Data to use ::
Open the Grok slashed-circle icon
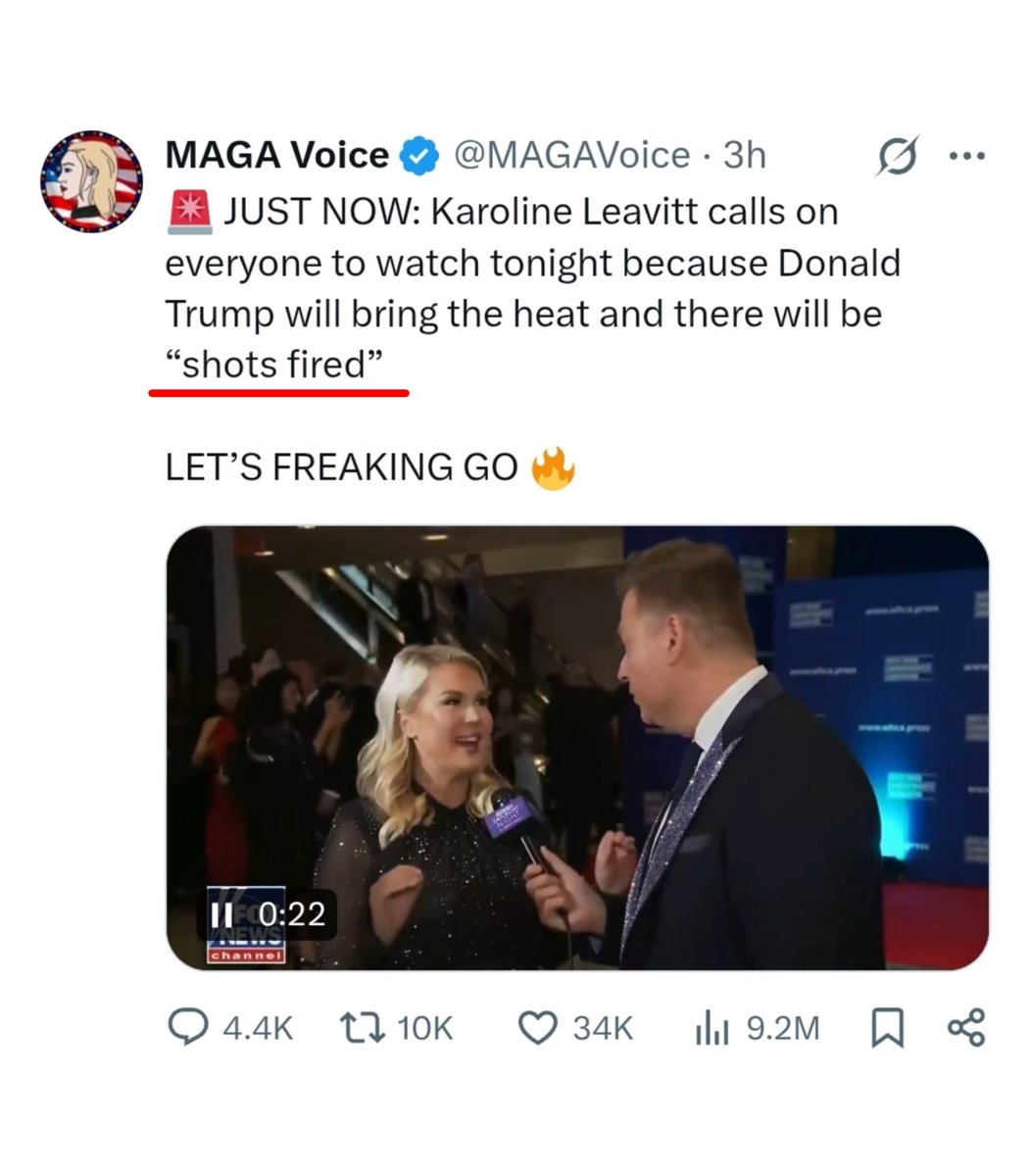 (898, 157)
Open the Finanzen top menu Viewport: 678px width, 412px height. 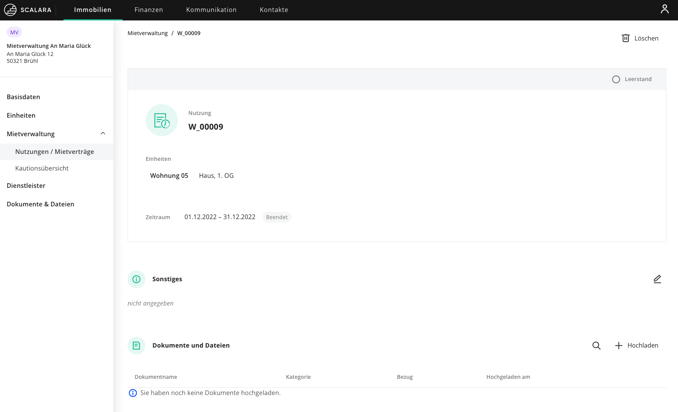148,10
* * *
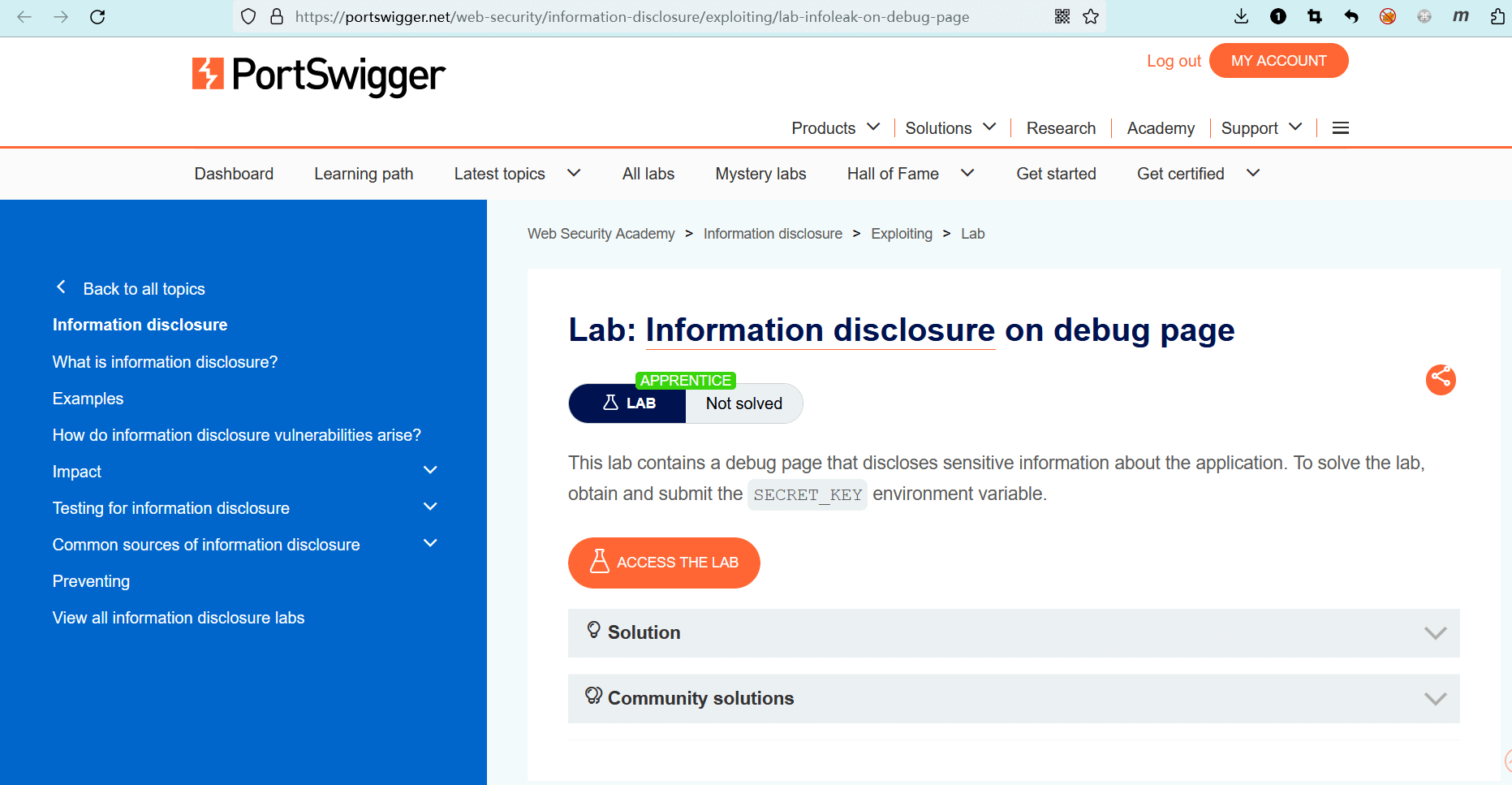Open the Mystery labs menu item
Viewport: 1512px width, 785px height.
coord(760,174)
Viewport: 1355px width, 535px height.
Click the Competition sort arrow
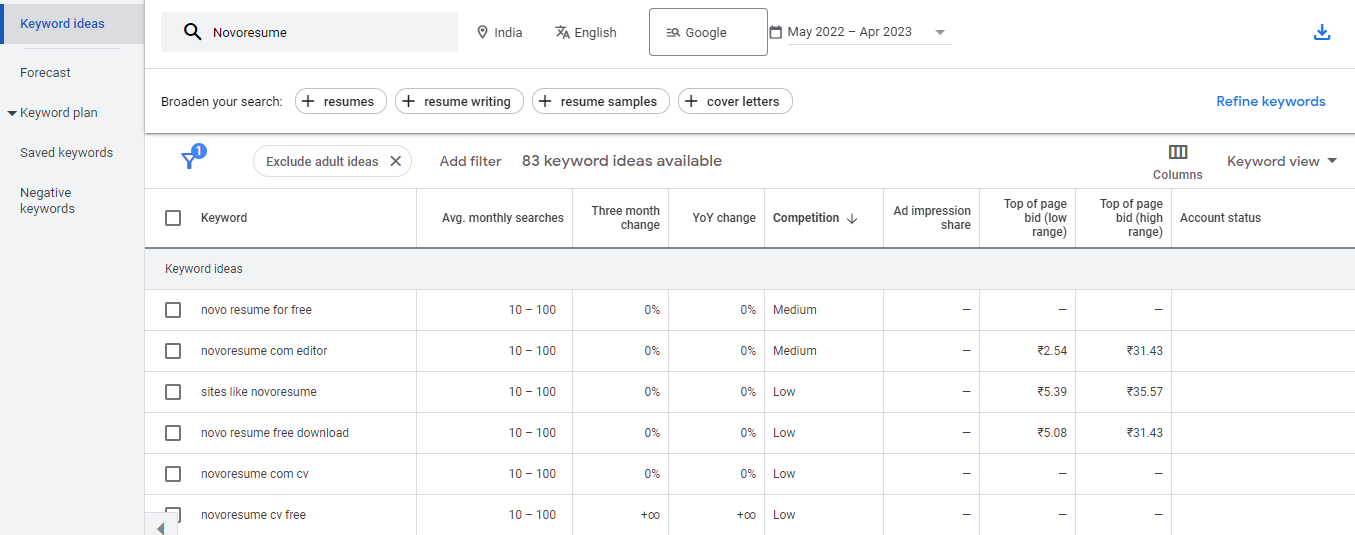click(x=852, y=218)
---
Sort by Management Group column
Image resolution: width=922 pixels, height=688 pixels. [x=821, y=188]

Exercise prompt ::
Could you write out the material from the line with "Viewport: 1355px width, 535px height." to the line with "click(x=852, y=218)", with both of those lines included and the pictures left out?

Complete response ::
Viewport: 1355px width, 535px height.
Click the Competition sort arrow
click(x=852, y=218)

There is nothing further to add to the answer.